Но снова ожила пулеметная точка. Теперь пулемет бил с еще большим остервенением. Надежно укрепили немцы береговую оборону. Не жалели труда. Намеревались отсидеться на Дону. Вон сколько огневых точек вновь ожило после нашего артналета. Не огонь — сплошная завеса огня.
Не пробились наши к берегу. Залегли прямо на льду. Пушки, сопровождая пехоту огнем и колесами, не переставали стрелять. Теперь они били не по кургану, а чуть в сторону, вероятно, в изгибах высокого берега ожили новые огневые точки. Не менее опасные.
Пушки били по немецким минометам и орудиям, стреляющим из-за гряды высот.
Прокатов оглянулся, приподымая голову: весь батальон лежал, невесть чего ожидая под огнем. Нет, не мог Василий в эту напряженную минуту удержать себя, думать об опасности, когда гибли товарищи.
Он пополз. Один. Навстречу бушующей смерти. Когда пулеметные очереди стихали или огневые трассы переносились в сторону, Прокатов мгновенно вскакивал и, петляя между воронок, наполненных водой, перебегал по льду. Пули веером стлались над рекой, и скорее чувствуя, чем сознавая, что следующая пулеметная очередь ударит в него, сержант падал на лед, безустанно работая руками, ногами, всем телом, полз вперед.
Из расщелин и лунок взорванного местами льда проступала вода. Сержант промок. Мокрые колени пристывали ко льду — не оторвать.
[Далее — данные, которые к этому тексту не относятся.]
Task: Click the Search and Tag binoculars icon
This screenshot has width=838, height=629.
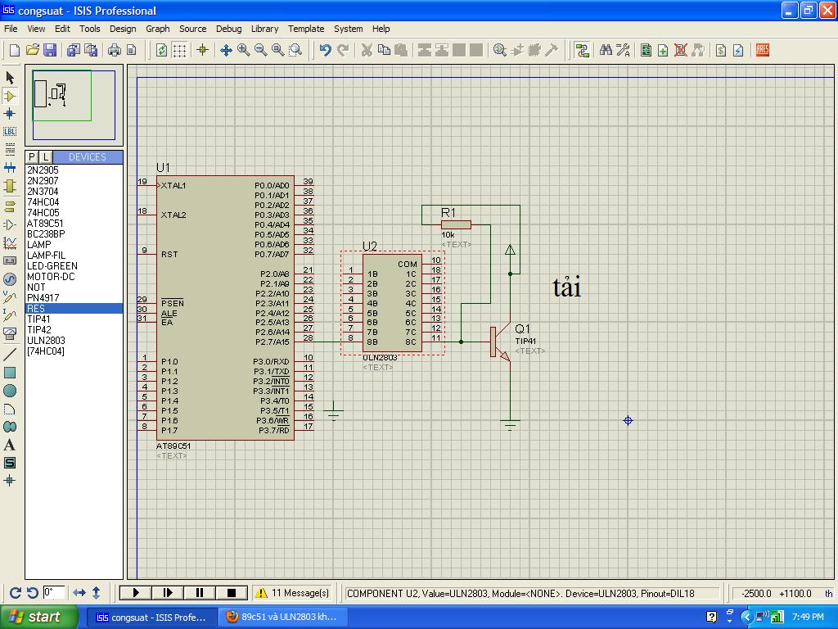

А надо ползти. И Прокатов полз, не сворачивая, и не беда, что ватник покрылся чешуйками льда, не беда, что за голенища набралась ледяная вода и сапоги стали тяжелыми, как подвешенные к ногам гири. Но он почти не чувствовал тяжести. Ему вовсе не холодно. Наоборот, кажется, жарко. Горело в груди, дышал часто, хватая ртом воздух. А холода не ощущал, и опасность не тревожила, только близость врага — вот он перед глазами! — лихорадила, переполняла душу гневом.
От взрыва мин и снарядов, ложащихся нечасто, но в самой цепи бойцов, лед и вода с адским треском и кипением взметывались столбами, которые тотчас же рушились на головы. Пулеметный огонь из дзота высекал на льду вихри смертельных искр. Вновь и вновь Прокатов слышал стоны раненых…
Он был один. Товарищи остались позади. Он не томился страхом. Надо было скорее добраться до вражеского берега, подползти к дзоту, взорвать его и спасти товарищей, спасти батальон, залегший под огнем. И сержант неустрашимо полз, напрягая физические и душевные силы.
Многие бойцы, лежа на льду, с остановившимся дыханием следили за сержантом. Вот он подполз к заснеженному берегу и, цепляясь руками за обледенелые кусты, начал взбираться на курган. Будто предчувствуя угрозу, фашистский пулеметчик застрочил еще злее.
На позиции батальона вдруг наступила тишина; прекратили стрельбу пулеметчики, прикрывавшие своим огнем сержанта; не шевельнутся товарищи, лежащие на льду. И вот многие увидели, как Прокатов, пропахивая телом снег, подполз сбоку к зияющей пасти дзота, встал над бруствером. Встал в полный рост — и метнулся саженным шагом, бросил всего себя на дзот, прикрыв грудью амбразуру.
Вражеский пулемет оборвал начатую было длинную очередь. Человек оказался сильнее и крепче свинцовой смерти.
Батальон поднялся и пошел на штурм — по льду, на курган и дальше, жестоко платя немцам той же смертной платой за кровь, за жертвы, за своего бесстрашного товарища, за Василия Прокатова.
Он пал на поле боя в свои двадцать лет…
* * *
Над Доном возвышается курган. Обрывистый, седой курган. Ветер обтачивает его каменистую твердь, и над гребнем кургана дрожит зыбкое марево.
Когда пишутся эти строки, стоит еще в грохоте ноябрь 1942 года. Кончится суровое шествие войны, вернутся люди к труду, к земле, огласит зорю песня, а на месте сражения у села Дерезовки, на гребне кургана, будет тихо-тихо…
Путник, сняв шапку, остановится у кургана, девушки положат у его подножия букеты жесткого невянущего бессмертника, а старая мать и друзья Прокатова, быть может приехав издалека, в молчании склонят головы над могильным холмиком, и это молчание, и эта память сердца будут для героя его нескончаемой в веках жизнью.